Пена пошла у меня изо рта, а может, не только пена. «Спокойно! У тебя остается еще одно средство, кардинальное средство, любимейшее итальянское блюдо — яды и химикалии». Остается фармацевт Павлик, он живет как раз на Гагаринской, книжник, домосед Павлик, пучеглазая мямля. Не печалься, вечно ты печалишься! Не помню кто, не то Аверинцев, не то Аристотель сказал: «Umnia animalia post coitum opressus est», то есть: «Каждая тварь после соития бывает печальной», — а вот я постоянно печален, и до соития, и после.
А лучший из комсомольцев, Николай Островский, сказал: «Одним глазом я уже ничего не вижу, а другим — лишь очертания любимой женщины». А я не вижу ни одним глазом, и любимая женщина унесла от меня свои очертания.
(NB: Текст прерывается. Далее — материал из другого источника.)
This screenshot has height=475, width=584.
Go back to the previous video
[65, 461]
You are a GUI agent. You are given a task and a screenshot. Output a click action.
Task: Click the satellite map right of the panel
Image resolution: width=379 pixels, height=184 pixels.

А Шопенгауэр сказал: «В этом мире явлений…» (Тьфу, я не могу больше говорить, у меня спазмы.) Я дернулся два раза и зашагал дальше, в сторону Гагаринской. Все три пистолета я швырнул в ту сторону, где цвели персидские цикламены, желтофиоли и черт знает что еще.
«Павлик непременно дома, он смешивает яды и химикалии, он готовит средство от бленнореи», — так я подумал и постучал: — Отвори мне, Павлик.
Он отворил, не дрогнув ни одной щекой и не подымая на меня бровей; у него было столько бровей, что хоть часть из них он мог бы на меня поднять, — он этого не сделал.
— Видишь ли, я занят, — сказал он, — я смешиваю яды и химикалии, чтобы приготовить средство от бленнореи.
— О, я ненадолго! Дай мне что-нибудь, Павлик, какую-нибудь цикуту, какого-нибудь стрихнину, дай, тебе же будет хуже, если я околею от разрыва сердца здесь, у тебя на пуфике! — Я взгромоздился к нему на пуфик, я умолял: Цианистый калий есть у тебя? Ацетон? Мышьяк? Глауберова соль? Тащи все сюда, я все смешаю, все выпью, все твои эссенции, все твои калии и мочевины, волоки все! Он ответил: — Не дам.
— Ну прекрасно, прекрасно. В конце концов, Павлик, что мне твои синильные кислоты, или как там еще? Что мне твои химикалии, мне, кто смешал и выпил все отравы бытия! Что они мне, вкусившему яда Венеры! Я остаюсь разрываться у тебя на пуфике. А ты покуда лечи бленнорею.
А профессор Боткин, между прочим, сказал: «Надо иметь хоть пару гонококков, чтобы заработать себе бленнорею». А у меня, у придурка, — ни одного гонококка.
А Миклухо-Маклай сказал: «Не сделай я чего-нибудь до 30 лет, я ничего не сделал бы и после 30». А я? Что я сделал до 30, чтобы иметь надежды что-нибудь сделать после?
А Шопенгауэр сказал: «В этом мире явлений…» (О нет, я снова не могу продолжать, снова спазмы.)
Павлик-фармацевт поднял все свои брови на меня и стал пучеглазым, как в годы юности. Он продолжал вслед за мной:
— А Василий Розанов сказал: «У каждого в жизни есть своя Страстная Неделя». Вот у тебя.
— Вот и у меня, да, да, Павлик, у меня теперь Страстная Неделя, и на ней семь Страстных Пятниц! Как славно! Кто такой, этот Розанов?
Павлик ничего не ответил, он смешивал яды и химикалии и думал о чем-то заветном.
— О чем заветном ты думаешь? — спросил я его; он и на это ничего не ответил, он продолжал думать о заветном. Я взбесился и вскочил с пуфика.